(Collected data)
Segment Open

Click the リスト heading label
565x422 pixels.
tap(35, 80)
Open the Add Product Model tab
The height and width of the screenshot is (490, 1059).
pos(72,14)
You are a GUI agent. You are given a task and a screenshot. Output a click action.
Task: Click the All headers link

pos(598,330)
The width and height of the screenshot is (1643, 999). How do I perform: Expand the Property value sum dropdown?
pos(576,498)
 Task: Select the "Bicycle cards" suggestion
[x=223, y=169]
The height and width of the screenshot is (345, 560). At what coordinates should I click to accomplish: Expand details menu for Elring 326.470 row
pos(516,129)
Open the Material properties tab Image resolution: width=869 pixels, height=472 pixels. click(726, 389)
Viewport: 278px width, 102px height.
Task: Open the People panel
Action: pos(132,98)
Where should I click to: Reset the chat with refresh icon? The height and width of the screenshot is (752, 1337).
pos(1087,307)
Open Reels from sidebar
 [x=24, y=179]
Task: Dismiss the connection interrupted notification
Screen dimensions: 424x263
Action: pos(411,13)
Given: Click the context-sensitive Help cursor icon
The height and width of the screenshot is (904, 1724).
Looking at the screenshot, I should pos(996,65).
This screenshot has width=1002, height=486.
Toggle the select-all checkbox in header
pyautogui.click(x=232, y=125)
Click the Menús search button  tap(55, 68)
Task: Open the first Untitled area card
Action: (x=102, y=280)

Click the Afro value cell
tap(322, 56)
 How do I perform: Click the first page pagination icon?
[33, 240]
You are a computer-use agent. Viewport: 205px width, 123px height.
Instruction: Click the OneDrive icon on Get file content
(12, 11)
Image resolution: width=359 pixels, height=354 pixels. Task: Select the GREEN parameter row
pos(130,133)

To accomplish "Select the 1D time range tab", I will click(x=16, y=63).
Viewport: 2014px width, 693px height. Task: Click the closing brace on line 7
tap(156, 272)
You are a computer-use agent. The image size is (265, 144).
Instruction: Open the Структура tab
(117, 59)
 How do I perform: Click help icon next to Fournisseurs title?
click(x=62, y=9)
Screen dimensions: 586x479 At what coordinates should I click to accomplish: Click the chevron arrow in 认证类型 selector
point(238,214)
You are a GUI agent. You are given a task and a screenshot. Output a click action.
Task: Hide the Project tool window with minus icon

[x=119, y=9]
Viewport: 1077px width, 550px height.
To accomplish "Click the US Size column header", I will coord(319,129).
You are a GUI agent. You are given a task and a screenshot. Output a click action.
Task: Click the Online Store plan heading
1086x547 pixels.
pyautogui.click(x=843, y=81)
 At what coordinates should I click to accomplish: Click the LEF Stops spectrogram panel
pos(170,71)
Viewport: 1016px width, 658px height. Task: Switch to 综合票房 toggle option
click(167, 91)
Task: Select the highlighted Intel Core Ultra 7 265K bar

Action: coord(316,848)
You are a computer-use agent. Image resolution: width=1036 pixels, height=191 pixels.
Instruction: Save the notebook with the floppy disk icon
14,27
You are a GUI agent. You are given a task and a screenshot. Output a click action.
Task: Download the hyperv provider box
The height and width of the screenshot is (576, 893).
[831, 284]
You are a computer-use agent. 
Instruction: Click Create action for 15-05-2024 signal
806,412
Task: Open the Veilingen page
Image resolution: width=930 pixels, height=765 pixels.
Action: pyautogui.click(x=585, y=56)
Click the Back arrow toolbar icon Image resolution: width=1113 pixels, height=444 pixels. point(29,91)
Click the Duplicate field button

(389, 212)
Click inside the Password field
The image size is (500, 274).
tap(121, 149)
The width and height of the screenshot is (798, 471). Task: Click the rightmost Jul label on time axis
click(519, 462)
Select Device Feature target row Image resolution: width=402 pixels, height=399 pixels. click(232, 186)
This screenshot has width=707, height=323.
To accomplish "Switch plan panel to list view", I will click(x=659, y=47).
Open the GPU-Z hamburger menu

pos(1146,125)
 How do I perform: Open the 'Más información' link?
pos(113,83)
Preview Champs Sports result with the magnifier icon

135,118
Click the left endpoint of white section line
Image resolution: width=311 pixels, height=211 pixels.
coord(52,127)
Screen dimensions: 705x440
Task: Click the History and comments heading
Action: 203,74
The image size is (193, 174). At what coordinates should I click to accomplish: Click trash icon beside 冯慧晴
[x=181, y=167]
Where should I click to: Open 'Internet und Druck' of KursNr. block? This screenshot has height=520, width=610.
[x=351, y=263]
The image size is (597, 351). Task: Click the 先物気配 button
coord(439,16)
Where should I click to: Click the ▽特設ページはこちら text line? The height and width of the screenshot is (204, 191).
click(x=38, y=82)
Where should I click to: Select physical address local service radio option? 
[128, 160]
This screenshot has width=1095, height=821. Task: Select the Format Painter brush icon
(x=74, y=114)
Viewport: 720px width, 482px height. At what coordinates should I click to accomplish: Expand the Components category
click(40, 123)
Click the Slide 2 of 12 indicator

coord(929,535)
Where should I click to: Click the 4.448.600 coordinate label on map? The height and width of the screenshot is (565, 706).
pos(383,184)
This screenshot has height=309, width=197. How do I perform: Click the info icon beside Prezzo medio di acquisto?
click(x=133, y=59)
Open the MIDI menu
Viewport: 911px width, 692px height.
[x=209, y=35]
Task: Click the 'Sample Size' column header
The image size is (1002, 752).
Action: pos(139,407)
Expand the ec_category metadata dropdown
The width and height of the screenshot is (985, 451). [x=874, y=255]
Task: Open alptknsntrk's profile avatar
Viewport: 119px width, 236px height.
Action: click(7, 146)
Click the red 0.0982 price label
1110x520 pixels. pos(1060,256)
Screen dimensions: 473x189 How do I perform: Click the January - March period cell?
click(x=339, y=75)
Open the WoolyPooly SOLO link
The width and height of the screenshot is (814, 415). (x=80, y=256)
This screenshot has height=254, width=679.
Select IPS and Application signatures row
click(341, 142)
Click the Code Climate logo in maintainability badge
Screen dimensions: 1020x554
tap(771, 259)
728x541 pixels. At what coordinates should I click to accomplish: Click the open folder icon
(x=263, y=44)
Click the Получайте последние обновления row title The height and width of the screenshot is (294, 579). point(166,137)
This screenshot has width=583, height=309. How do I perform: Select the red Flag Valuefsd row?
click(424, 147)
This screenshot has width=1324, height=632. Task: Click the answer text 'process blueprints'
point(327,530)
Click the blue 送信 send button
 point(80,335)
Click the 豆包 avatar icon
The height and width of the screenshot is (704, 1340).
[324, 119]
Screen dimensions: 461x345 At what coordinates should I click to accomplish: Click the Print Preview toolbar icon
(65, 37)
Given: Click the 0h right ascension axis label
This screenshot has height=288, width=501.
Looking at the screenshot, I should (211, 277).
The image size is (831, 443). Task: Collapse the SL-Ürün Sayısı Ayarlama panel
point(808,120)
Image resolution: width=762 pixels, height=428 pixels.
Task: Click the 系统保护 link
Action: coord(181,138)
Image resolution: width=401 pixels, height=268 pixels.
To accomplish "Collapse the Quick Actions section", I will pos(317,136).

Segment Closed

EXERCISE DESCRIPTION: Determine, please, how many lines hold "column" in the records, and give that number by itself.

SOLUTION FOR THIS TASK: 2